Task description: Which lines in the records below contain the word "height"? Return each of them in full, matching case exactly.

(Item-finding records)
▼

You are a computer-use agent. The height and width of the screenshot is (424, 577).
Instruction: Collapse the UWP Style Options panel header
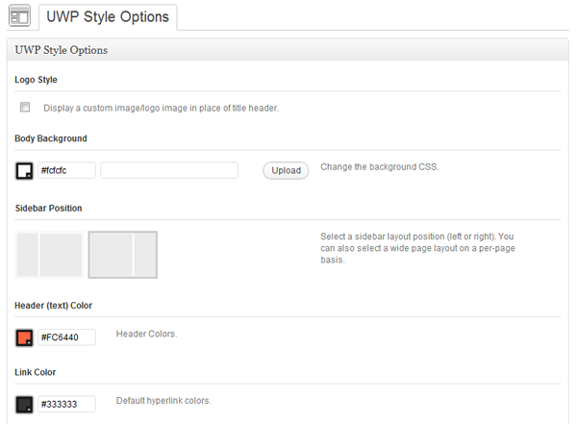(x=288, y=50)
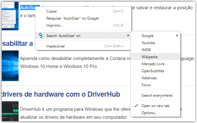Click Inspecionar in the context menu
The image size is (197, 123).
pyautogui.click(x=55, y=46)
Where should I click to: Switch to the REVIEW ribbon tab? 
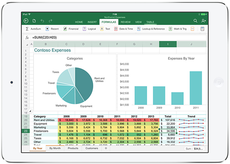pyautogui.click(x=125, y=22)
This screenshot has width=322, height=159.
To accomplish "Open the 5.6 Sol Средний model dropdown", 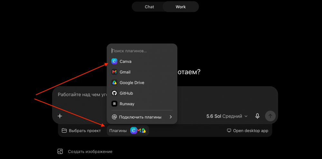I will click(227, 116).
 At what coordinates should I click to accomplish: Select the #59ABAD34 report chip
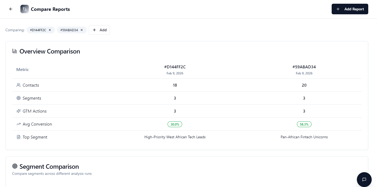coord(69,30)
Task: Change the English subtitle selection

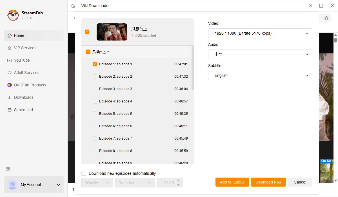Action: click(260, 75)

▲

Response for this exercise:
You are a computer-use agent. The height and width of the screenshot is (424, 577).
This screenshot has width=322, height=159.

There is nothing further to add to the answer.